* Begin Dataset content *

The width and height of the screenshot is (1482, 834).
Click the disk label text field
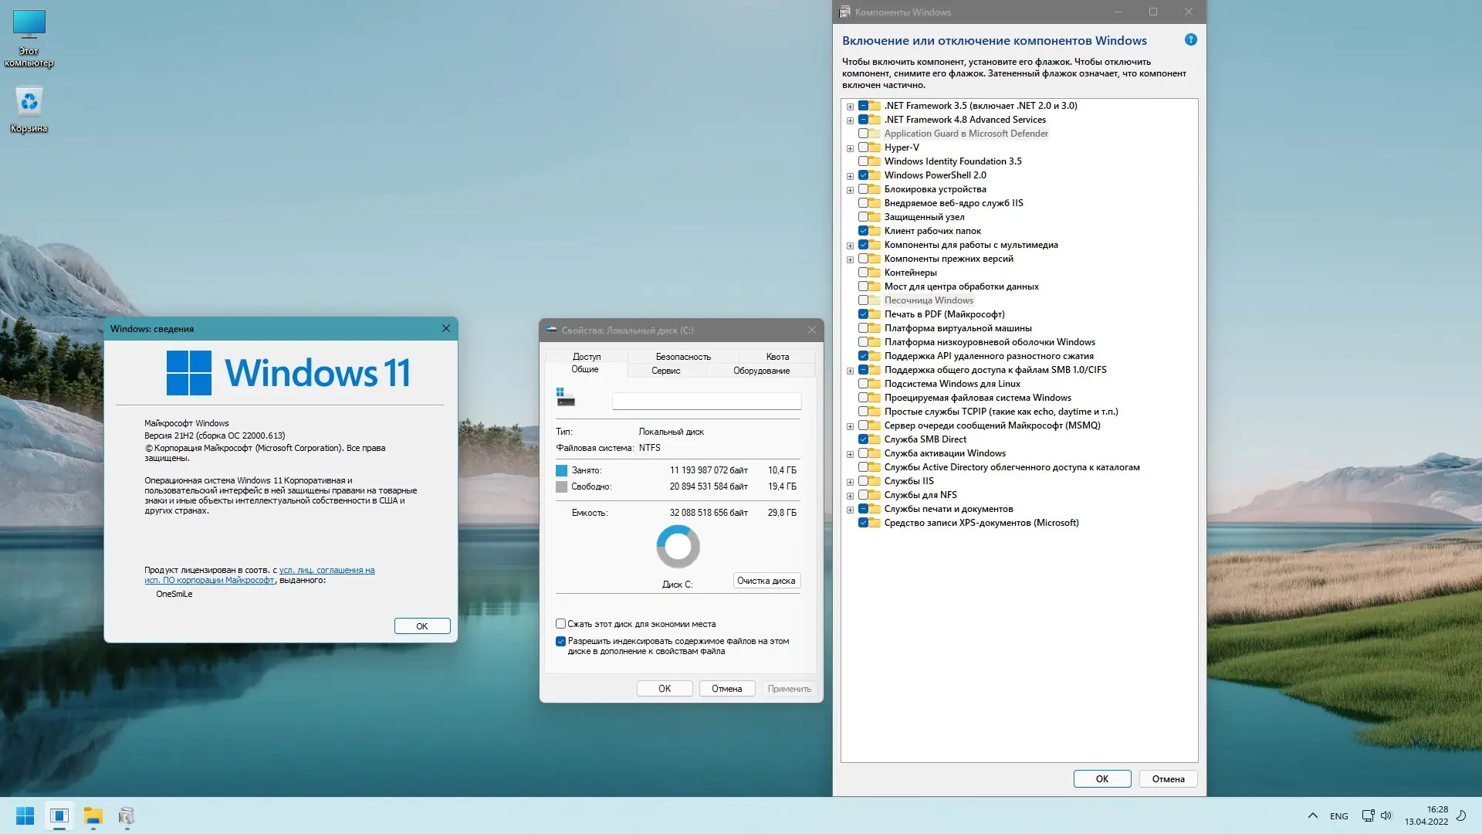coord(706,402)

* End Dataset content *
* Begin Dataset content *

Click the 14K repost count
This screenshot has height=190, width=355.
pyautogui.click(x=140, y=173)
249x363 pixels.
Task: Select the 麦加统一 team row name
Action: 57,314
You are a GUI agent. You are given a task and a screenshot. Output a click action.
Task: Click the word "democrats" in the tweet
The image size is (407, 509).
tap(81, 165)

* End Dataset content *
* Begin Dataset content *

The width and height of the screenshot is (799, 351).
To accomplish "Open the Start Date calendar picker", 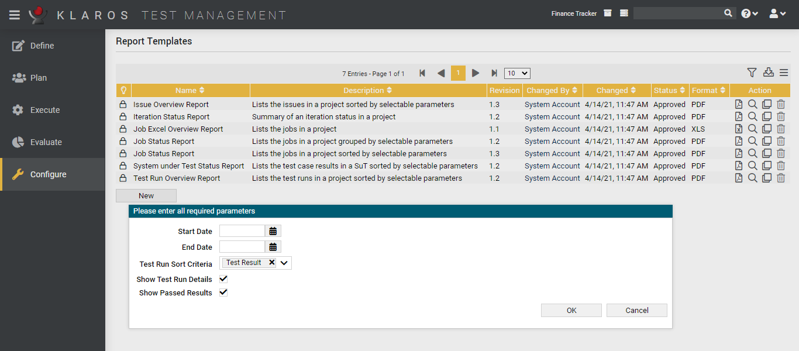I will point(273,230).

* End Dataset content *

▶ Exercise description:
Copy out the entries starting at the line containing "The width and height of the screenshot is (1482, 834)." and ending at the line containing "coord(706,402)", both lines included, and leave the pictures out.

▶ Full output:
The width and height of the screenshot is (1482, 834).
Click the disk label text field
coord(706,402)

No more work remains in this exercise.